### DATA LISTING
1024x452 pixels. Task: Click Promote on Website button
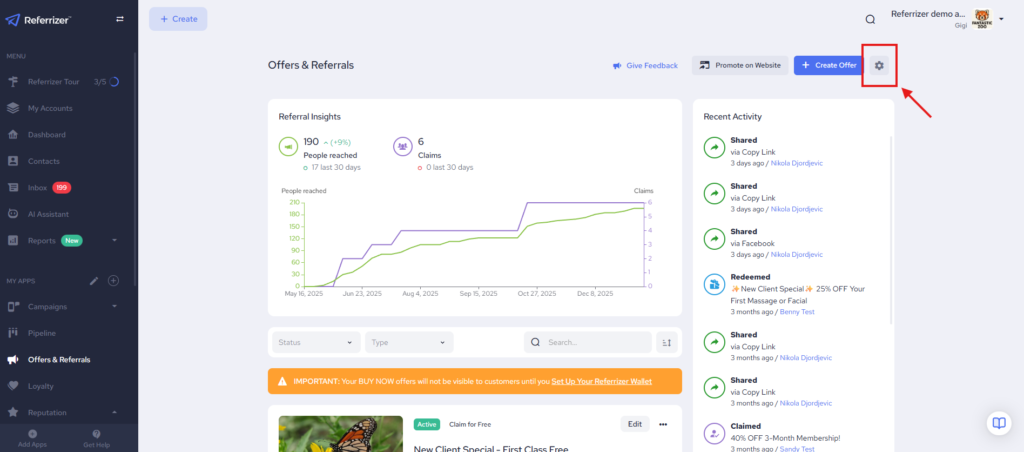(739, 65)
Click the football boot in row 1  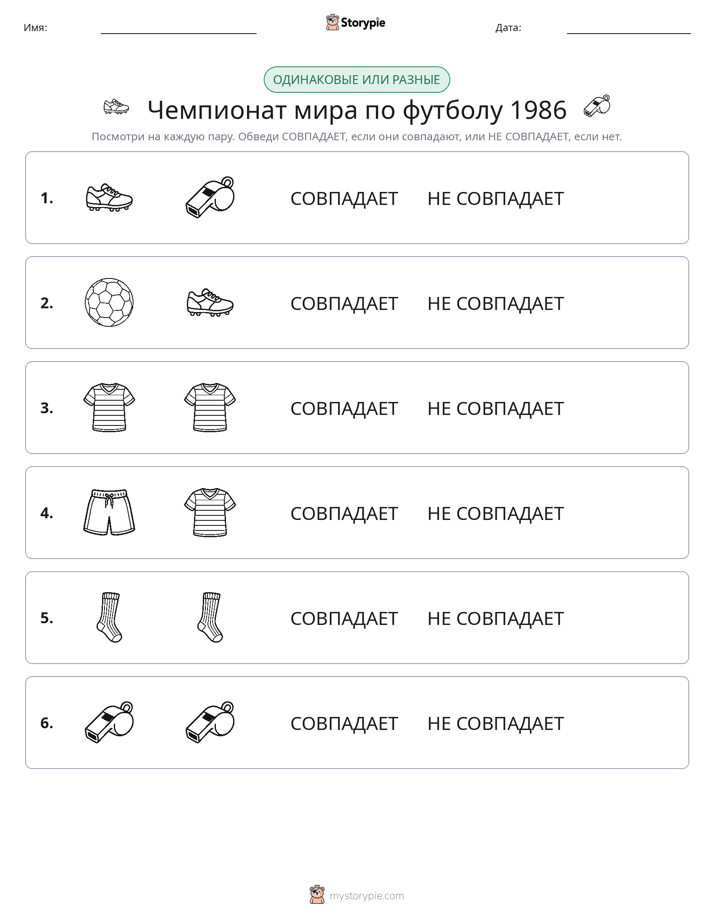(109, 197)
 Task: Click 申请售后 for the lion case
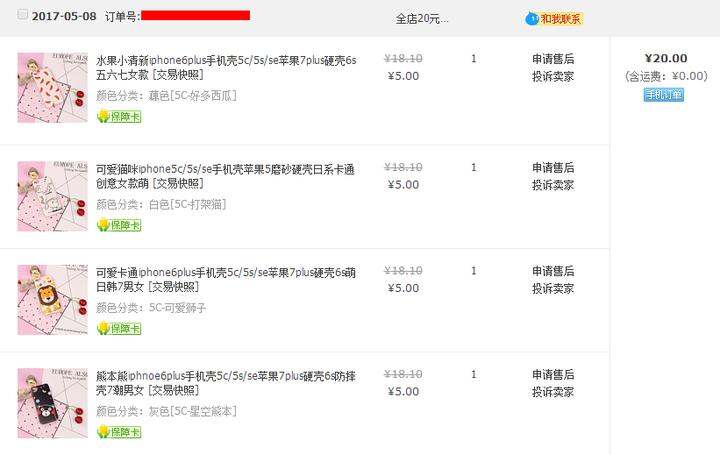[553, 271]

### SHORT EXERCISE
Display each line in the listing above that contains the word "Task", matching its capitalization.

### WRITTEN ANSWER
1024x452 pixels. Task: Click Promote on Website button
 Task: Click 申请售后 for the lion case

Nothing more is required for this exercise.